Let's assume we have an electrochemical cell, like an AA battery. We attach a long straight wire to the negative terminus of the battery, the other end of the wire extends right away from the battery along the battery's long axis.
How do free electrons distribute themselves along such a wire?
We know that the negative terminal of a battery has a surplus of free electrons. We also know from If we connect a long wire to a battery, will battery produce more electrons? that the battery will pump some extra free electrons into the wire.
Electrons mutually repulse each other. So in an isolated charged conductor they would distribute themselves evenly, if the electric field is uniform.
In our case the electric field is not uniform: the positive terminal of the battery would tend to pull the free electrons toward the battery. So we have two opposing forces.
Also, the electrons do not know where the negative electrode of the battery ends and the wire begins.
For them the electrode with the attached wire is the same as just one big negative electrode.
We know that electrons distribute themselves so that potential difference between any point of the wire and the positive terminal of the battery would be about the same. The voltage drop along the wire occurs only because of the resistance of that part of the wire, which is rather small.
What mathematical function would describe the distribution of the free electrons?
Would the charge density be about the same along the whole wire, or it will be considerably higher near the negative terminal of the battery (because of the pull by the positive terminal)?
Thank you.
Edit №1:
If the task is too complex, let's simplify it by assuming the wire has no resistance, and it is infinitely thin, to disregard the surface area / effects. I am interested in only the lengthwise distribution along the wire.
Edit №2: What I seek to understand in this case: how would free extra electrons distribute themselves along a conductor in an external electric field to create an equal potential?
Now I see that the task, as I put it originally, is indeed very complex, mostly because of the complexity of the battery's internal structure.
Let's simplify the task to the utmost.
Firstly, let's approximate the battery by such electrochemical cell:
(fig.1)
Let's disregard the casing and the edge effects.
My view is such a cell can be approximated by a parallel plate capacitor, where there is a limited and constant amount of charges on the plates and the electrolyte can resupply the charges if they flow away from the plates. Thus, the charges in the cell would distribute themselves like they do in a charged capacitor: along the opposite surfaces of the electrodes.
(fig.2)
Now, let's add a wire to the (-) electrode of the cell by sequentially adding infinitely small portions of an ideal conductor.
(fig.3)
Such a system can be approximated by a charged capacitor with an attached wire.
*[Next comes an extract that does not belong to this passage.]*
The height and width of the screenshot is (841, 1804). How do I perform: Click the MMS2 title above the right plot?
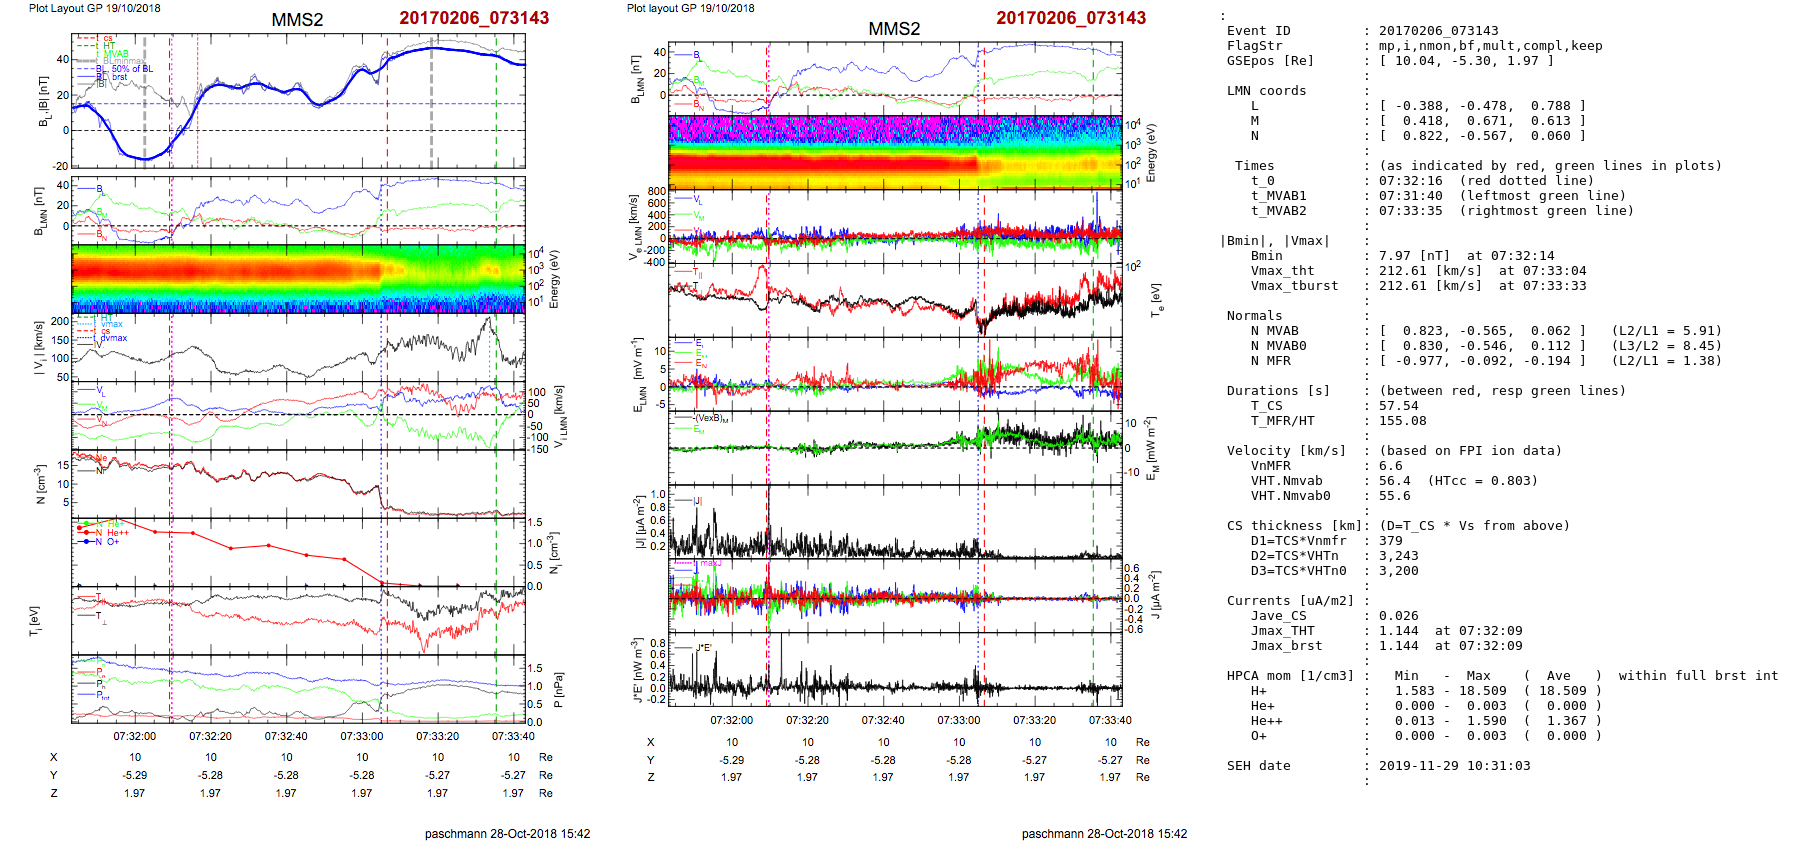point(894,29)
With each added portion of the wire we increase capacity of the subsystem "negative electrode + wire". Thus the subsystem can be approximated by multiple capacitances connected in series.
The total capacitance will be a sum of all capacitances. Let's disregard the surface and edge effects.
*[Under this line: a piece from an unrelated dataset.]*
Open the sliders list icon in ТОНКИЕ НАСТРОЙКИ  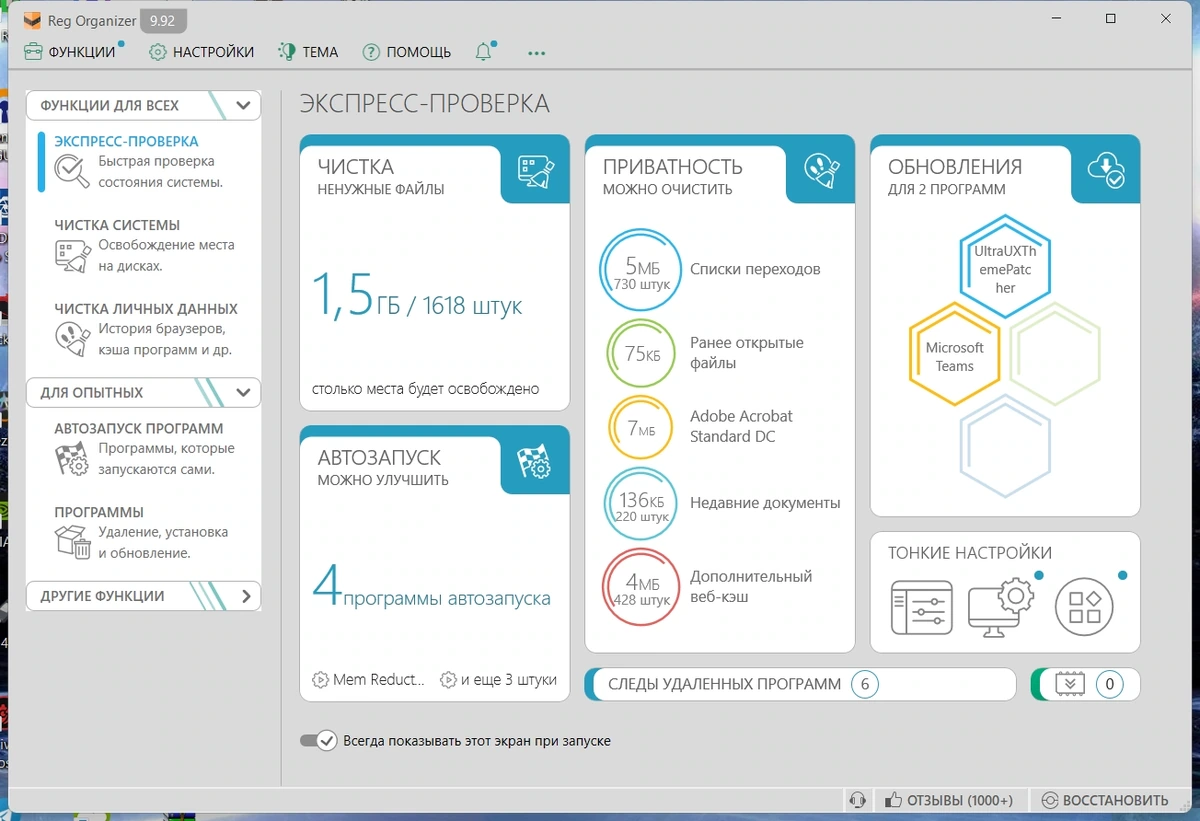922,607
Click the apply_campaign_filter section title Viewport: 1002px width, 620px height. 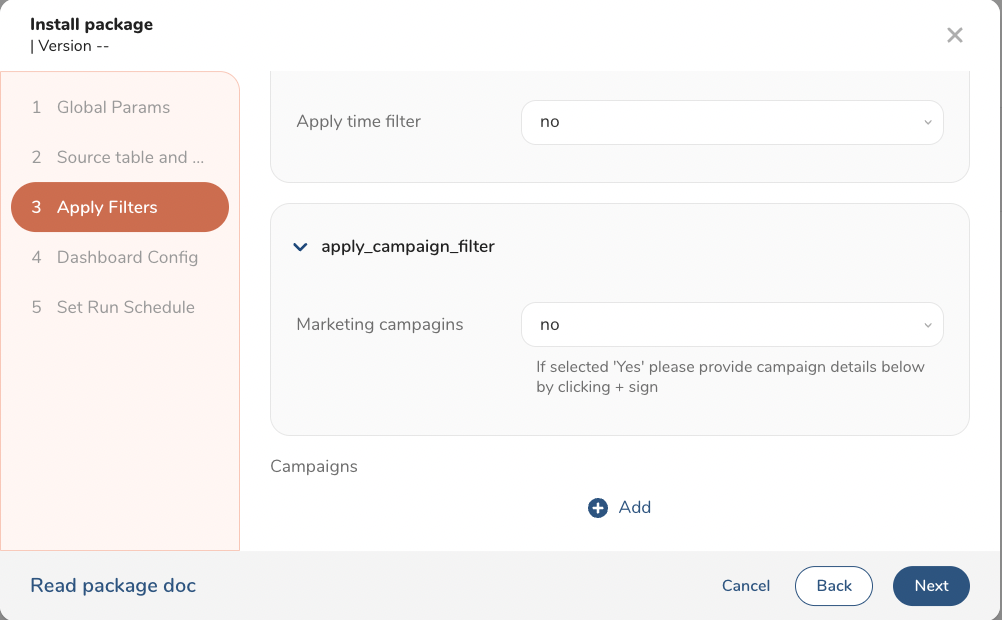click(x=407, y=246)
Now, for each small capacitance to have the same potential it must have the same charge.
Thus, the free extra electrons in the wire will distribute themselves evenly along the wire, and the external electric field of the positive electrode will be canceled out by the electrons that pile up at the opposite surface of the negative electrode, like in a regular capacitor.
Is this reasoning correct? Can you provide a more scientific explanation?
Edit №3:
Another way to explain it: The electrons that pile up in the negative electrode as shown above, cancel out the electric field, created by the positive charges. But at the same time they create their own negative electric field in the negative electrode that would tend to push electrons out of the negative electrode provided there is a path for them to escape.
Let's connect a short piece of wire (wire 1) to the negative electrode of the battery. Before we connect it, the wire has a zero potential, while the negative terminal of the battery has, say, minus 0.75 V potential. Thus we have a potential difference between the wire and the negative electrode. After we connect them, electrons form the electrode will flow into the wire (pushed by the negative electric field described above) until they cancel out the potential difference between the wire and the negative electrode of the battery. Thus the potential of the wire will reach that of the negative electrode.
The same follows if we further connect one more piece of wire (wire 2), and so on, thus every other piece of wire will be reaching the same potential as the negative electrode of the battery, as the electrons will flow into it to neutralize the potential difference.
Is this reasoning correct? Can you provide a more scientific explanation?
Edit №4:
Let's further simplify the task. Assume we have a charged parallel plate capacitor. We connect a long wire to one plate.
We know that potential difference between the positive plate and the wire will be the same at any point of the wire.
(fig.4)
How do free electrons distribute themselves along the wire to create an equal potential at any point of the wire?
(disregarding the surface and edge effects)
Best Answer
There is no effect on the electrons. It is not like a pipe connected to tap and stopped at the other end so that even before unstopping the other end the molecules are being squashed inside. No repulsion as you are thinking of. In the battery case as soon as you connect the + end the current starts to flow. Think of it as not a mechanical force that drives the electrons but the potential difference. so at least two terminals need to be there.